Hace pocas semanas, el primer ministro Ernesto Álvarez se mostraba dubitativo y marcaba distancia. El 19 de enero, tras difundirse imágenes del presidente José Jerí ingresando encapuchado a encuentros reservados, Álvarez afirmó que no comprometería su trayectoria si se comprobaban delitos del mandatario. No obstante, este 14 de febrero descartó cualquier posibilidad de dejar el cargo.
El jefe del gabinete ahora describe a Jerí como un “político nato” y restó importancia a las pesquisas fiscales por sus presuntos vínculos con el empresario chino Zhihua Yang, además de desestimar versiones de un quiebre entre ambos. “Por ahora, lo que predomina es la especulación y la mala intención”, sostuvo.
Respaldo total
La crisis del Ejecutivo, conocida como ‘Chifagate’, colocó a Álvarez en una posición incómoda luego de revelarse que Jerí sostuvo reuniones fuera de agenda en locales clausurados. En enero, el premier había advertido que “si hay delitos, alguien con trayectoria no puede permanecer”.

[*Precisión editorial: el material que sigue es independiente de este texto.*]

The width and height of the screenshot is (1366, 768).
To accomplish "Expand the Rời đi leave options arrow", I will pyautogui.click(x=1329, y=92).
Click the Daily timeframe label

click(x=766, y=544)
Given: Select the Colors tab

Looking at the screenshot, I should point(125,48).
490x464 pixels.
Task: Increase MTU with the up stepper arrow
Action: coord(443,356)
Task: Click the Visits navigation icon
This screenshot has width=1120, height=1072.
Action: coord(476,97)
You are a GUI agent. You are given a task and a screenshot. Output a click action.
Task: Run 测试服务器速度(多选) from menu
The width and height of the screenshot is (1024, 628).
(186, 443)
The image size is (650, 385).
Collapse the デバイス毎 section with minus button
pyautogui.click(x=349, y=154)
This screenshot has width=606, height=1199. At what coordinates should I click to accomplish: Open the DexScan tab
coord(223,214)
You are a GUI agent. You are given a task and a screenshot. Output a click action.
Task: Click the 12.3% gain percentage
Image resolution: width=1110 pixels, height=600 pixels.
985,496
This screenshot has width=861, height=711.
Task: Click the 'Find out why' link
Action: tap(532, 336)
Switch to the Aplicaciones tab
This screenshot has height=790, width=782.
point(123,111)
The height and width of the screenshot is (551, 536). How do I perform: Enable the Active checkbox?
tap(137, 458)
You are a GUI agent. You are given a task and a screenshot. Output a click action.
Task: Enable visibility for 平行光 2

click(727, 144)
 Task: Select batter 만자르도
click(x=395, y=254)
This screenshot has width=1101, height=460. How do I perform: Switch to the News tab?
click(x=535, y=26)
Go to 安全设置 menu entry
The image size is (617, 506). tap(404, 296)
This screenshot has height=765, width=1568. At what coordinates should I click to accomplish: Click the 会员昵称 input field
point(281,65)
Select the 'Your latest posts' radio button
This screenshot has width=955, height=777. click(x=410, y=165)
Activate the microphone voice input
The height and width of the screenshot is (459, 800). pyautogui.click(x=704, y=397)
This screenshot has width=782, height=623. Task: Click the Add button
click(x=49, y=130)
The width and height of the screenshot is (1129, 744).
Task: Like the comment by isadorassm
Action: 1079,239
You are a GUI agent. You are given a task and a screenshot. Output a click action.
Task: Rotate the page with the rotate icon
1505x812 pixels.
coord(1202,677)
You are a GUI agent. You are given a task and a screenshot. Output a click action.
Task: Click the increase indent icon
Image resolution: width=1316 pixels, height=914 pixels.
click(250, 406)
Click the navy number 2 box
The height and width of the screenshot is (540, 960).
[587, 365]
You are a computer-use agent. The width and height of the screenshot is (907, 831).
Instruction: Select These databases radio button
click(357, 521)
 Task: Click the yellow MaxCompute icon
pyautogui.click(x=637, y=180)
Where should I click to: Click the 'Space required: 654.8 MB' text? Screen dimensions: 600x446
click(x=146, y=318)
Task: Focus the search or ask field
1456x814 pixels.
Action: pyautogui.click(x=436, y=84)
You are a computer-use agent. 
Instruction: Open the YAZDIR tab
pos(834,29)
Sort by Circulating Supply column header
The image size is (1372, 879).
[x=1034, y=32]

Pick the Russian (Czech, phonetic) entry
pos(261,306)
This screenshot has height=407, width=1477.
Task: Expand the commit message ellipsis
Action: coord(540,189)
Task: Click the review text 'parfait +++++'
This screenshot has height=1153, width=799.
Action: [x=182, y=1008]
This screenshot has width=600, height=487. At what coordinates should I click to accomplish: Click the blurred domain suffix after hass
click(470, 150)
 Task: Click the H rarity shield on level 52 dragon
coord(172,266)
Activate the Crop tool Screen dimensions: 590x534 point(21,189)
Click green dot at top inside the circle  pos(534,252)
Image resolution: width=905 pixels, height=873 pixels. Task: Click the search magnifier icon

Hoy, sin retractarse de esa idea, subrayó su cercanía con el mandatario. “Hablamos a diario y evaluamos juntos las prioridades inmediatas”, señaló, negando tensiones con Palacio. Incluso expresó confianza en el futuro político de Jerí y consideró que el país necesita con urgencia una clase dirigente profesional.
Para Álvarez, la continuidad del presidente interino resulta clave para evitar un escenario de inestabilidad a pocos meses de las Elecciones Generales 2026 en Perú.
Mirada en Washington
En el plano internacional, el premier destacó lo que considera un fortalecimiento de los vínculos con Estados Unidos. Resaltó la próxima visita del secretario de Estado Marco Rubio como muestra de interés de la administración estadounidense.
También valoró el nombramiento de Bernie Navarro como nuevo embajador en Lima, subrayando su cercanía con la realidad nacional por sus lazos familiares con el país.
El costo de evitar la quiebra de la petrolera estatal
Por último, Álvarez abordó la situación de Petroperú. Tras un reciente decreto de urgencia, reiteró que la reestructuración no implica privatización. Según explicó, el objetivo es frenar la inyección de recursos a una empresa sin perspectivas de recuperación y dejar finanzas públicas más ordenadas para el próximo gobierno.